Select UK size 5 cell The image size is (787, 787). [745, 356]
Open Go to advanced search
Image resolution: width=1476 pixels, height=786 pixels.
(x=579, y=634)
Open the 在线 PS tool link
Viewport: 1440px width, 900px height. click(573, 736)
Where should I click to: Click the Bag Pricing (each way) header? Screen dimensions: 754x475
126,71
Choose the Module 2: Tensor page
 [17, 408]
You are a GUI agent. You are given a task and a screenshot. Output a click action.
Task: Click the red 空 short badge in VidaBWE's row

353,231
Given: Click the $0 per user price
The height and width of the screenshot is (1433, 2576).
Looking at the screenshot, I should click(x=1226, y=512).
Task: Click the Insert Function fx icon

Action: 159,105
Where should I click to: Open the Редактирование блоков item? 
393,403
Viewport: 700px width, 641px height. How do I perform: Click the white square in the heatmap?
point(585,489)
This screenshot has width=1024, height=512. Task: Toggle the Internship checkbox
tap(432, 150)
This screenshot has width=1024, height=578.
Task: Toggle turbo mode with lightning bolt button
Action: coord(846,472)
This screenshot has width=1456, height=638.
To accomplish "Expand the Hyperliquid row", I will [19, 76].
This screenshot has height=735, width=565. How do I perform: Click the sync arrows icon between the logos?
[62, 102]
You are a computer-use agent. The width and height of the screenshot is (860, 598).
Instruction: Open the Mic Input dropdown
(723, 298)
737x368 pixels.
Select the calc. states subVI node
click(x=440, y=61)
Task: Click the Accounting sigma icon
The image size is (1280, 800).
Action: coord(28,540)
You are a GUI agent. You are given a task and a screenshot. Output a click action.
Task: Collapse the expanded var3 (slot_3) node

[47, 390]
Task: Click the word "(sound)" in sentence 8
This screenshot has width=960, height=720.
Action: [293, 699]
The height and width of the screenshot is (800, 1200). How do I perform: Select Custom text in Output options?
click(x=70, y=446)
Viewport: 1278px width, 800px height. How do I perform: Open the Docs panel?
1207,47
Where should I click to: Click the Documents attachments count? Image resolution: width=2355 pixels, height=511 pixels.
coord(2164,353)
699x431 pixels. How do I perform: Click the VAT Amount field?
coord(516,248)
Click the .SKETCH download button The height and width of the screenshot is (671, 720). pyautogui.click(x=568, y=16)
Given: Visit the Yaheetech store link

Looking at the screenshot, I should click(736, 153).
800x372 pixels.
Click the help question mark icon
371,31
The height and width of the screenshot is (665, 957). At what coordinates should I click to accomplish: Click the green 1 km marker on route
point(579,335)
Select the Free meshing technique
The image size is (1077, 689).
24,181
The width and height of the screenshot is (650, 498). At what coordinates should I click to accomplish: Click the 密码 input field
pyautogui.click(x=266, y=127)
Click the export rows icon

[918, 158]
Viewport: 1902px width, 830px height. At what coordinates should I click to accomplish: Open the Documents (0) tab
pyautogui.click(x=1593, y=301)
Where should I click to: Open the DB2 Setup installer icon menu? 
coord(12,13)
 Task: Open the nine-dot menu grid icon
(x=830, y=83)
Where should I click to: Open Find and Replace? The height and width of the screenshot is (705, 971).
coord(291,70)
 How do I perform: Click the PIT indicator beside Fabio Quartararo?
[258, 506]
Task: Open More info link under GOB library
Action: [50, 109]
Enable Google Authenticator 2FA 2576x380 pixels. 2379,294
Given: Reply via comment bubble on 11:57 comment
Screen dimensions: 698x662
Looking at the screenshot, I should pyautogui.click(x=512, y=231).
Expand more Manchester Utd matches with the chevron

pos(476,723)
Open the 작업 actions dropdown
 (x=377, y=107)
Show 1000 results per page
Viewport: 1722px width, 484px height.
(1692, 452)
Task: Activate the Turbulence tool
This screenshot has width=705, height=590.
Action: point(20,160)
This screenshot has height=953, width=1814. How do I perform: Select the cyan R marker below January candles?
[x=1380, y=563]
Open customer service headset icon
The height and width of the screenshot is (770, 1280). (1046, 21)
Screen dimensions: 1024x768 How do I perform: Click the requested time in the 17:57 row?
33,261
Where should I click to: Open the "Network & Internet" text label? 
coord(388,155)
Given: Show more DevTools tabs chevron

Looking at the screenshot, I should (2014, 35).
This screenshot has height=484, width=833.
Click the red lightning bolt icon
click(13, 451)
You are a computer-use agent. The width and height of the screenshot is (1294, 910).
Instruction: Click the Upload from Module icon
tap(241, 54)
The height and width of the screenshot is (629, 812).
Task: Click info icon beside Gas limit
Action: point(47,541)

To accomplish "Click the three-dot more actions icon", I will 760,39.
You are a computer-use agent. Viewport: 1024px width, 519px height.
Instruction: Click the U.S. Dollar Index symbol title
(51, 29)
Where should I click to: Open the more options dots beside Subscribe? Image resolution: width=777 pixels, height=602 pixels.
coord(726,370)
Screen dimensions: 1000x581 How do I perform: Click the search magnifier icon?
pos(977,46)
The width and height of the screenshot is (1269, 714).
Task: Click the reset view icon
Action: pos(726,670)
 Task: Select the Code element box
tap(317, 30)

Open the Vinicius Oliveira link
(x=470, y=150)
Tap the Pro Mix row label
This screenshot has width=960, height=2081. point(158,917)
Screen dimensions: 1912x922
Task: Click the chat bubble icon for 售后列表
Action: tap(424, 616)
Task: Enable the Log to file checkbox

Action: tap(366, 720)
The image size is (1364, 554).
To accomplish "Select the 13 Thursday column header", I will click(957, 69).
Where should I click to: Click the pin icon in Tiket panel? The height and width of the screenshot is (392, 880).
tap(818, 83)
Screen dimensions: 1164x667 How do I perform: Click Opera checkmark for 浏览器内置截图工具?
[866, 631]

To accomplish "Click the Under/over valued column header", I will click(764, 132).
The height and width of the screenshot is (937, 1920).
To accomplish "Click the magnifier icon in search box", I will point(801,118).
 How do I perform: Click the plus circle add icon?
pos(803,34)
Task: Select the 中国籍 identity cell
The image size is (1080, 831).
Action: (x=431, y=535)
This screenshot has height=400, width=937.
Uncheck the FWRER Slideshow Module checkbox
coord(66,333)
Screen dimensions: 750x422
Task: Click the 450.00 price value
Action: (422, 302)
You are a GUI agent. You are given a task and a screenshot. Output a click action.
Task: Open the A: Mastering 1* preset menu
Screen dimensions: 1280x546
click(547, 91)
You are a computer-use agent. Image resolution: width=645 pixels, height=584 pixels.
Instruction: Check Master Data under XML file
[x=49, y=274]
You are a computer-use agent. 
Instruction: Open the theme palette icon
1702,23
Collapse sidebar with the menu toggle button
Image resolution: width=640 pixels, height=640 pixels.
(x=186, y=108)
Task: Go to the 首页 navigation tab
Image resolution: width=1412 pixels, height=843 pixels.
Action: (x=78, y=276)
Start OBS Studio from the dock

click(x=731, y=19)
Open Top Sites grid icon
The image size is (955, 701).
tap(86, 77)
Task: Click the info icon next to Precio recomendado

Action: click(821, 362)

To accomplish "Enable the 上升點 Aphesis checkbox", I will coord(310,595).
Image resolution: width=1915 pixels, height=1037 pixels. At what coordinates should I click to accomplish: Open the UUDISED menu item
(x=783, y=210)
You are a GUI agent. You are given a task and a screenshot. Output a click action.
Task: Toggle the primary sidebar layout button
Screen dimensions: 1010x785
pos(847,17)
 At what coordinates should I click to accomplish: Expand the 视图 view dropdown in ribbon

:: Aim of the task ::
Give back, unchanged, the run of lines in the listing above that begins at the line containing "Screen dimensions: 698x662" and ends at the line containing "is (1294, 910).", both included.

:: Exercise solution ::
Screen dimensions: 698x662
Looking at the screenshot, I should pyautogui.click(x=512, y=231).
Expand more Manchester Utd matches with the chevron

pos(476,723)
Open the 작업 actions dropdown
 (x=377, y=107)
Show 1000 results per page
Viewport: 1722px width, 484px height.
(1692, 452)
Task: Activate the Turbulence tool
This screenshot has width=705, height=590.
Action: point(20,160)
This screenshot has height=953, width=1814. How do I perform: Select the cyan R marker below January candles?
[x=1380, y=563]
Open customer service headset icon
The height and width of the screenshot is (770, 1280). (1046, 21)
Screen dimensions: 1024x768 How do I perform: Click the requested time in the 17:57 row?
33,261
Where should I click to: Open the "Network & Internet" text label? 
coord(388,155)
Given: Show more DevTools tabs chevron

Looking at the screenshot, I should (2014, 35).
This screenshot has height=484, width=833.
Click the red lightning bolt icon
click(13, 451)
You are a computer-use agent. The width and height of the screenshot is (1294, 910).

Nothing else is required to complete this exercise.